Gabriel IV (Greek: Γαβριήλ Δ΄), (? – 29 June 1785) served as Ecumenical Patriarch of Constantinople during the period 1780–1785.

Biography 
Gabriel was born in Smyrna and descended from an aristocratic family. He was bishop of the Ayvalık Islands and later metropolitan bishop of Ioannina until April 1771 when he became Metropolitan of Old Patras. He especially liked the ecclesiastic order and precedence.

In 1780, he was elected Ecumenical Patriarch of Constantinople. During his patriarchy, he restored Athanasios Parios, who had been deposed because of the dispute about the kollyva and the memorial service. In 1784, he published the Typikon of Mount Athos, which delimited the administrative and executive domains of its organs.

DATA EXTRACTS |
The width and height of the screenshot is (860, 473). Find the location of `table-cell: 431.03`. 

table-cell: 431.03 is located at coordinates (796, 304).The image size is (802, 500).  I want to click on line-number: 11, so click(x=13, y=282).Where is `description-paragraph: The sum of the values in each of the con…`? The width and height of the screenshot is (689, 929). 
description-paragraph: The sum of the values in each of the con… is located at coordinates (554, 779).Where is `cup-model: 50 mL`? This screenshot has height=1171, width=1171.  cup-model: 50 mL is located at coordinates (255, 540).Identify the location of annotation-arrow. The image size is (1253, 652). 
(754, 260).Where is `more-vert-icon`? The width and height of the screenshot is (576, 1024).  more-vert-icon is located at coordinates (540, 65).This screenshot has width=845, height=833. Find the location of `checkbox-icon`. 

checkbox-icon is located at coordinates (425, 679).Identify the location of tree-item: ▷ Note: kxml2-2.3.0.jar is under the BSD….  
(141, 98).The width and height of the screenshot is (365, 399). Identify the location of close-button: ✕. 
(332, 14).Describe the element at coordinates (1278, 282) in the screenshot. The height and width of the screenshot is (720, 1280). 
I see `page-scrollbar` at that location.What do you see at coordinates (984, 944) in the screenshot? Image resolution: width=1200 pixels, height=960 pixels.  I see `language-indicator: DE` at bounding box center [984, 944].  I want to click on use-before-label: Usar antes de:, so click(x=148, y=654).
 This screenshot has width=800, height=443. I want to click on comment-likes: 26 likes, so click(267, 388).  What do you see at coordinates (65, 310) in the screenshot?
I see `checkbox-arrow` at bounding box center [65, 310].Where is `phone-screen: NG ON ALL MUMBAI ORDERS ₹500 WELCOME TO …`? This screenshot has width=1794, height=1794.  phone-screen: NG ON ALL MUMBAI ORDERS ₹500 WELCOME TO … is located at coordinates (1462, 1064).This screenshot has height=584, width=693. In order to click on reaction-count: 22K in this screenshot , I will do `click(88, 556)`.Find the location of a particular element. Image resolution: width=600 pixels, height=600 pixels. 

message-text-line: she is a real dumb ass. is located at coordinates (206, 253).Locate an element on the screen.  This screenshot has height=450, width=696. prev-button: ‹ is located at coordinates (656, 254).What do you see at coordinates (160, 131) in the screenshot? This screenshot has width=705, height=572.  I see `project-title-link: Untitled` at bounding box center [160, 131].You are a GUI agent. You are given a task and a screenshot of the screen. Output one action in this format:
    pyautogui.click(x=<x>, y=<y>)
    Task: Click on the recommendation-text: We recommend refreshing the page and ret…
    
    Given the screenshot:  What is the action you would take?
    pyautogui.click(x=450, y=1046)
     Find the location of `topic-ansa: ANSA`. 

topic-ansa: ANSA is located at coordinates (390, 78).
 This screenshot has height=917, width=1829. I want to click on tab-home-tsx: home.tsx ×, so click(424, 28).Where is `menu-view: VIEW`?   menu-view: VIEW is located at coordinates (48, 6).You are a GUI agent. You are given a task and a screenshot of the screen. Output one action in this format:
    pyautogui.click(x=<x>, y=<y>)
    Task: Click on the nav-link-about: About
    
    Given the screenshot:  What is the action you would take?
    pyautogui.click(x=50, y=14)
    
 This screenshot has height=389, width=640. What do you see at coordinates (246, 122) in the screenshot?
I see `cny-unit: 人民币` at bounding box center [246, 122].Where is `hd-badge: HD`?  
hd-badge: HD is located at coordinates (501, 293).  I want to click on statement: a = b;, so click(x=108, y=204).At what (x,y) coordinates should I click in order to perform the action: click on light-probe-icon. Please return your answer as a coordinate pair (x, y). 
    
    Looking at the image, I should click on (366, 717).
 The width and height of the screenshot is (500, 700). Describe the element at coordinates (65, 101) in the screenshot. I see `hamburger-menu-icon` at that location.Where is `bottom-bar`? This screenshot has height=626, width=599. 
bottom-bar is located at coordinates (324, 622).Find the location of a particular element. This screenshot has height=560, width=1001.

WHAT IS REQUIRED | Reproduce word for word the part of the Gabriel IV passage above starting with "Gabriel IV (Greek: Γαβριήλ" and going on through "of its organs.".

WRITTEN RESPONSE |
Gabriel IV (Greek: Γαβριήλ Δ΄), (? – 29 June 1785) served as Ecumenical Patriarch of Constantinople during the period 1780–1785.

Biography 
Gabriel was born in Smyrna and descended from an aristocratic family. He was bishop of the Ayvalık Islands and later metropolitan bishop of Ioannina until April 1771 when he became Metropolitan of Old Patras. He especially liked the ecclesiastic order and precedence.

In 1780, he was elected Ecumenical Patriarch of Constantinople. During his patriarchy, he restored Athanasios Parios, who had been deposed because of the dispute about the kollyva and the memorial service. In 1784, he published the Typikon of Mount Athos, which delimited the administrative and executive domains of its organs.